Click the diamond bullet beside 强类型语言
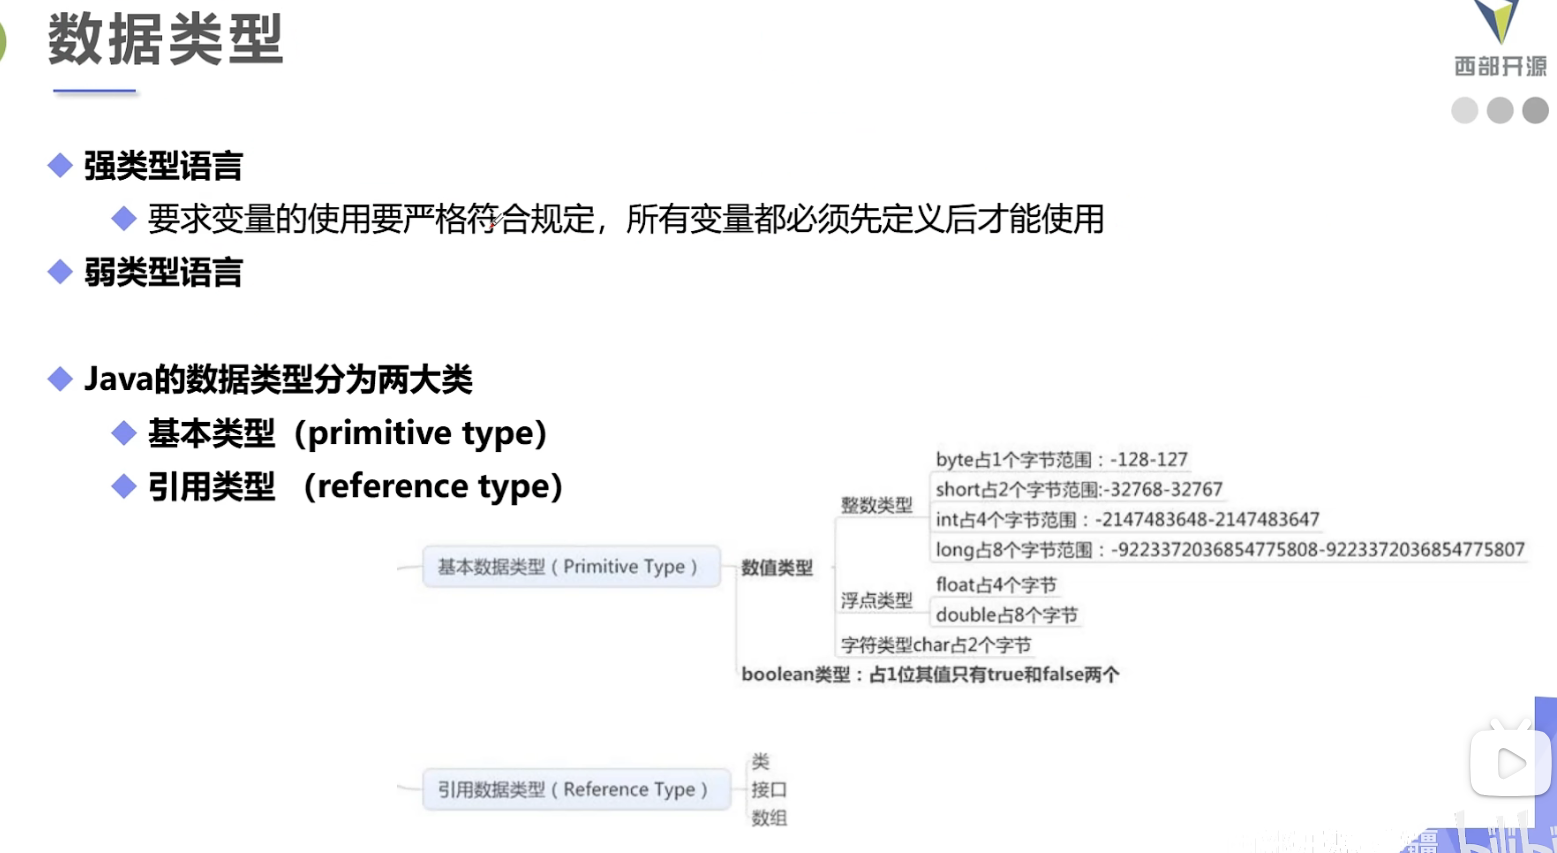This screenshot has width=1557, height=853. coord(60,166)
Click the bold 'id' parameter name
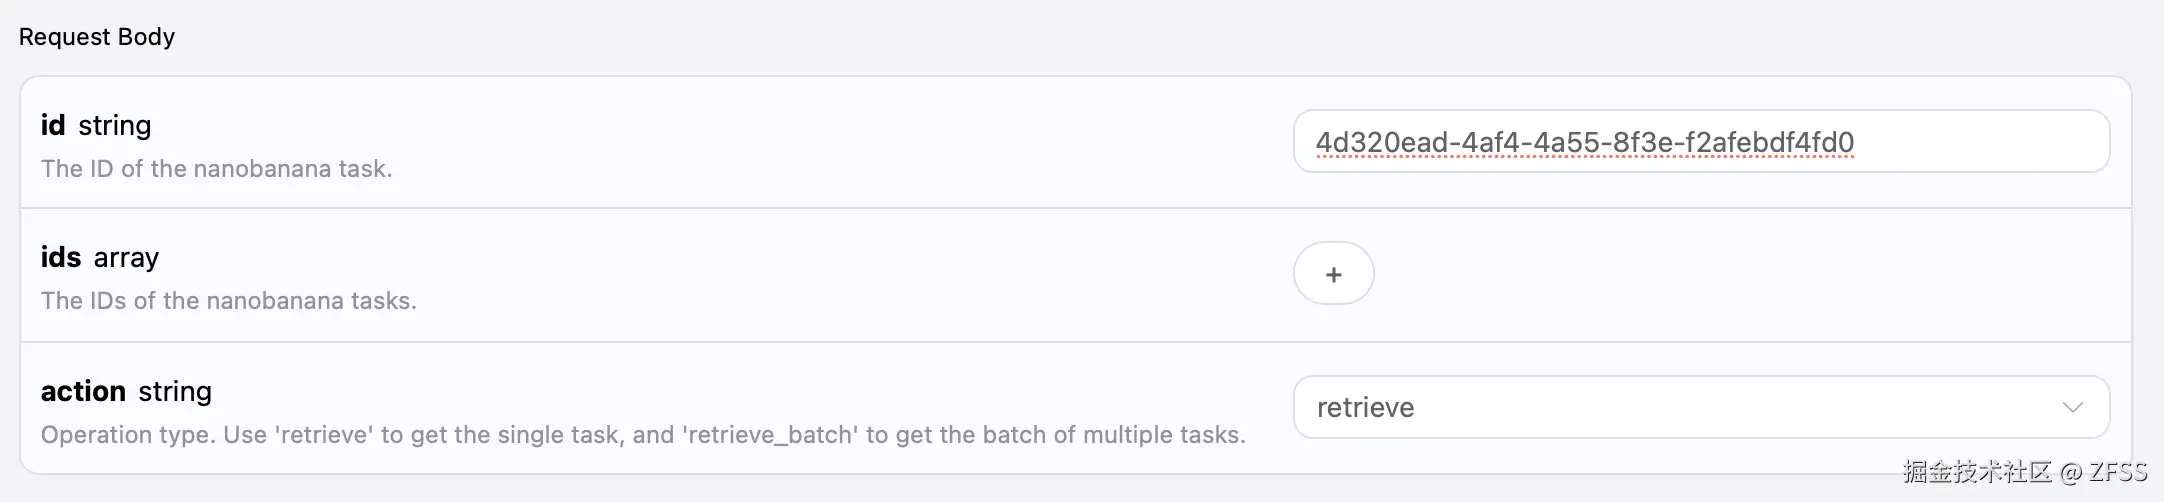The width and height of the screenshot is (2164, 502). click(x=53, y=125)
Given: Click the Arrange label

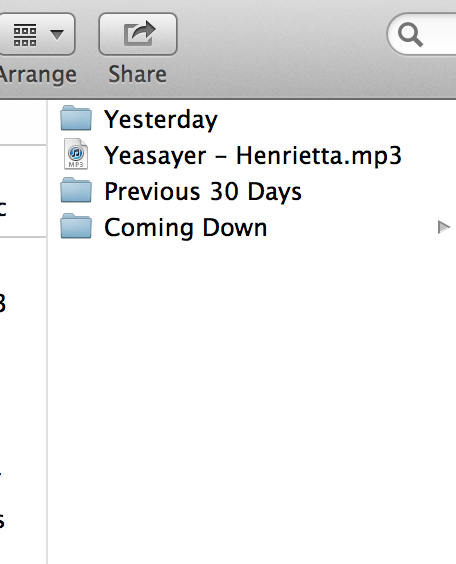Looking at the screenshot, I should (x=38, y=75).
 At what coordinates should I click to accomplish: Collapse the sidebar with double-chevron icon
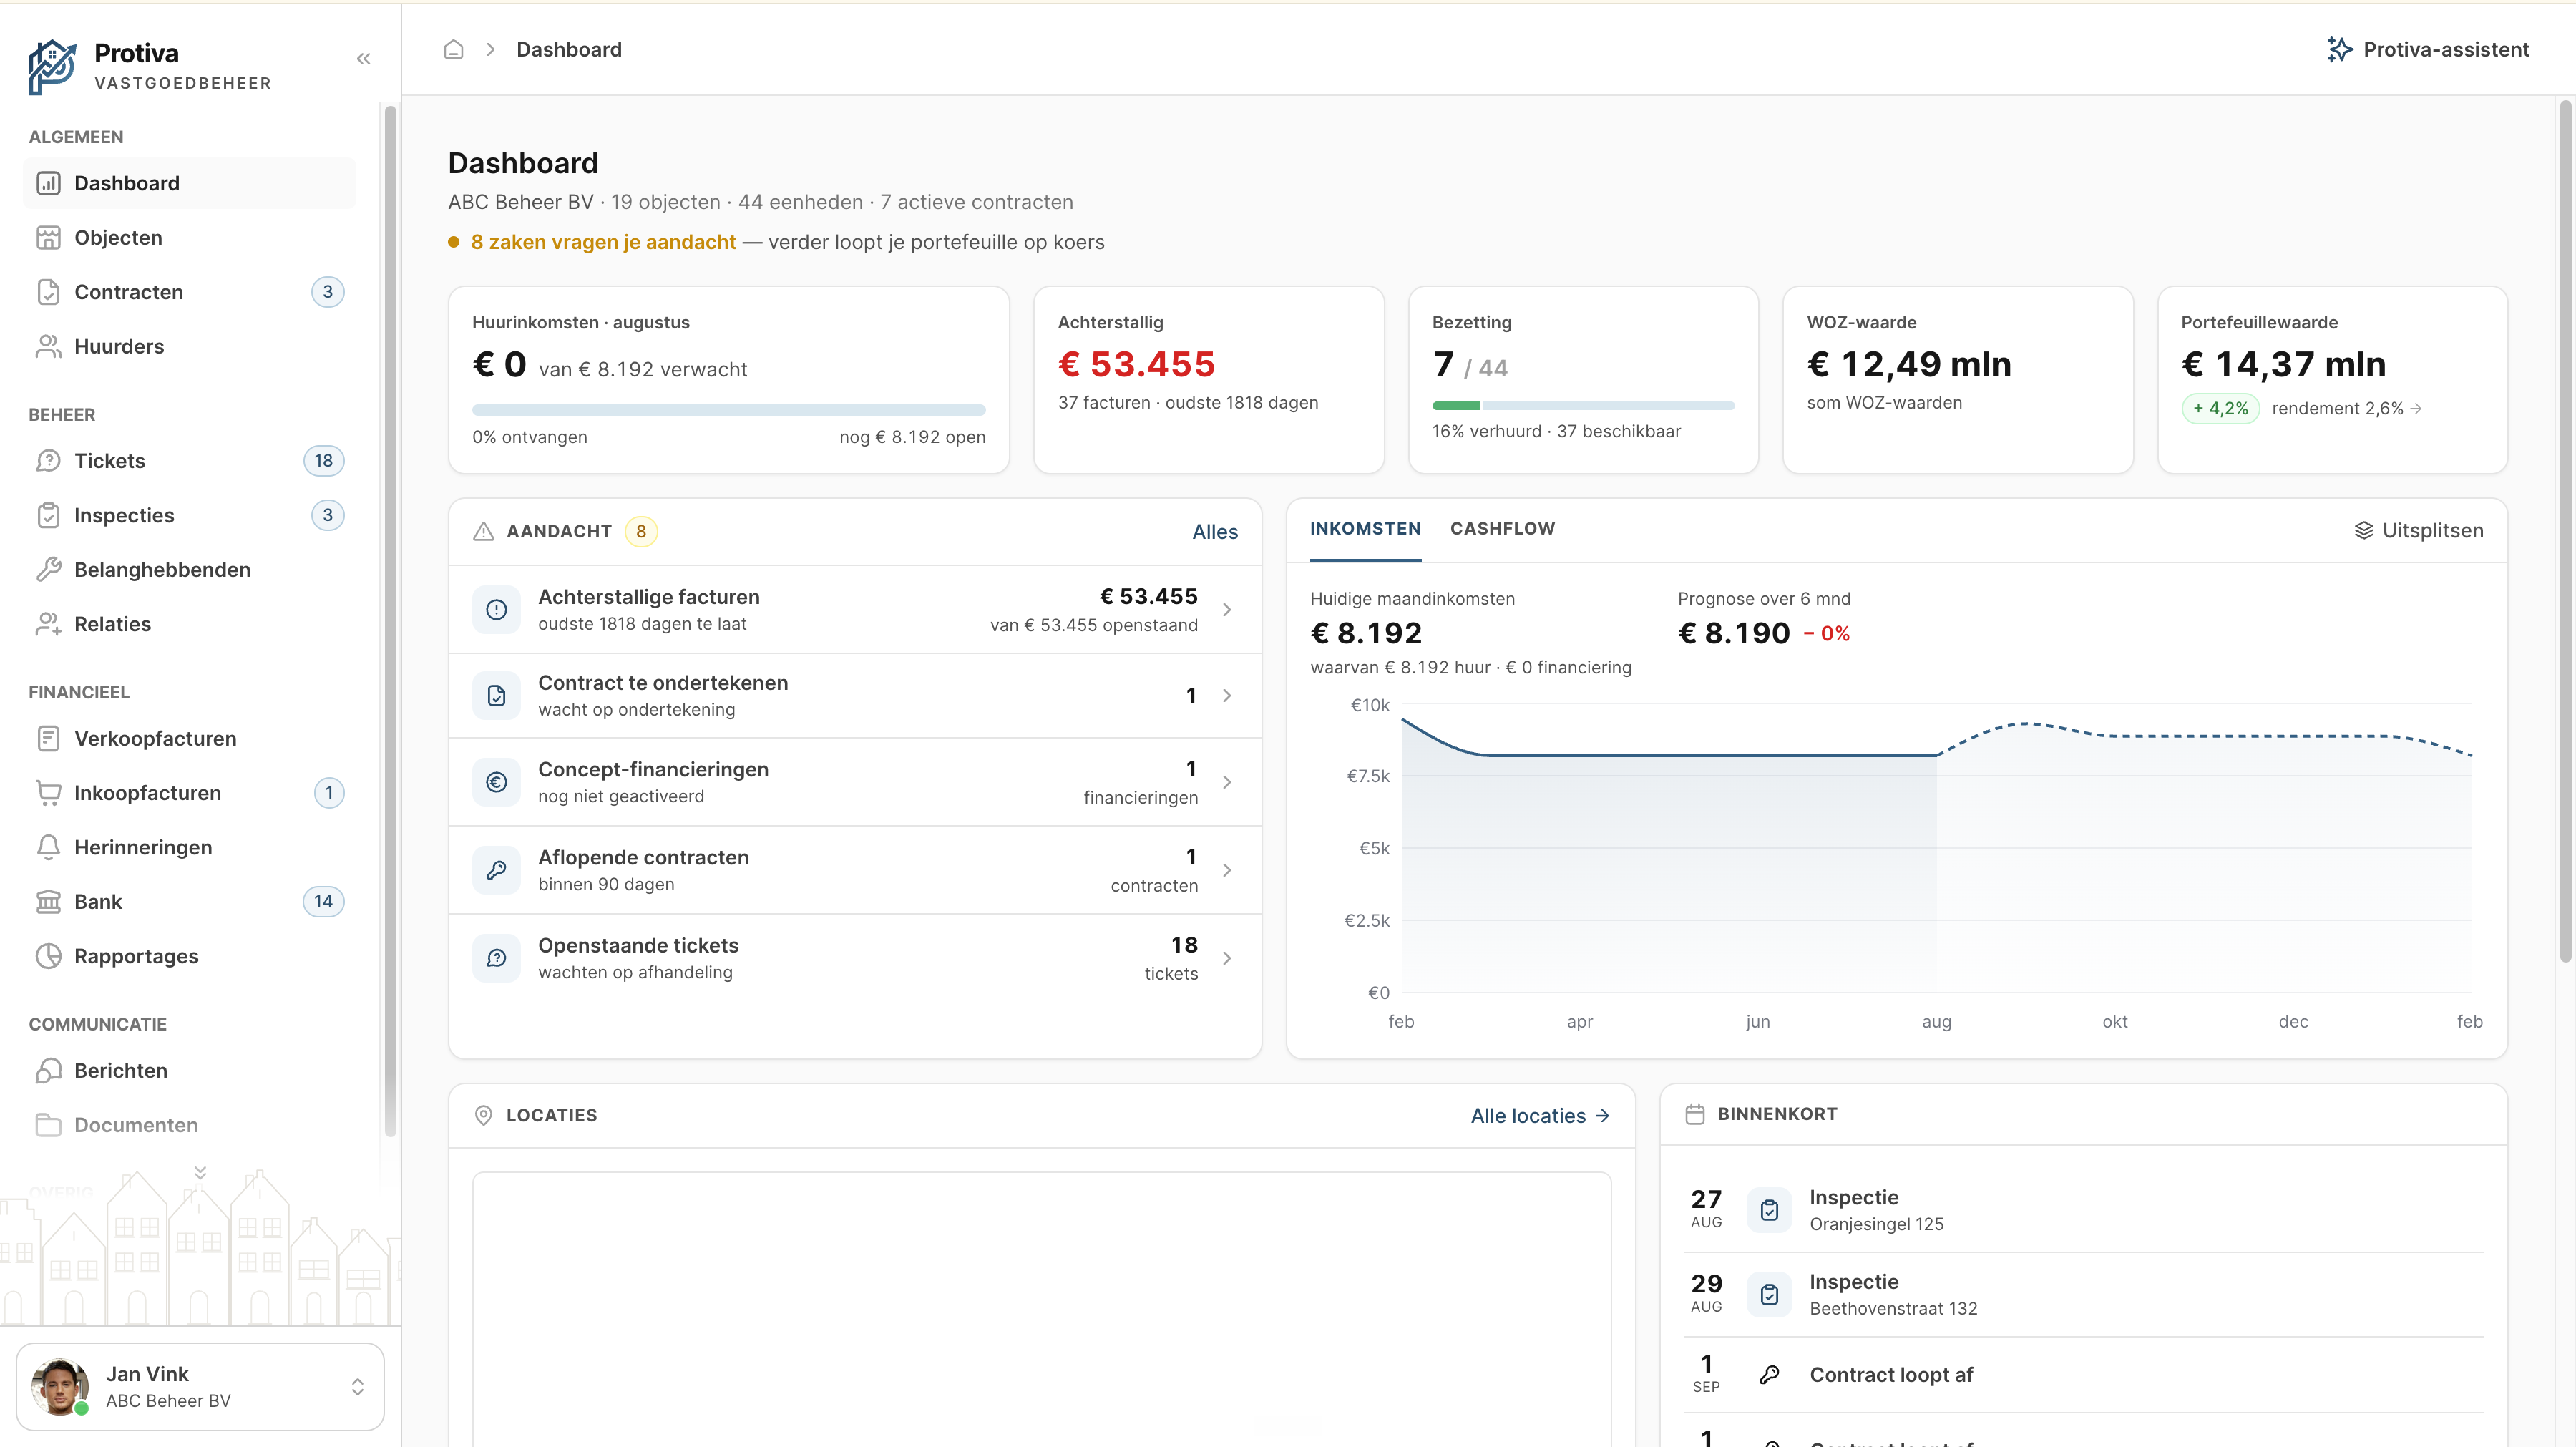coord(363,59)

§ Task objective
Please set down every record above exactly as it appears, leaving out the pictures.

§ Task output
Click the diamond bullet beside 强类型语言
This screenshot has width=1557, height=853. coord(60,166)
Click the bold 'id' parameter name
The width and height of the screenshot is (2164, 502). click(x=53, y=125)
Given: Click the Arrange label

Looking at the screenshot, I should (x=38, y=75).
 At what coordinates should I click to accomplish: Collapse the sidebar with double-chevron icon
coord(363,59)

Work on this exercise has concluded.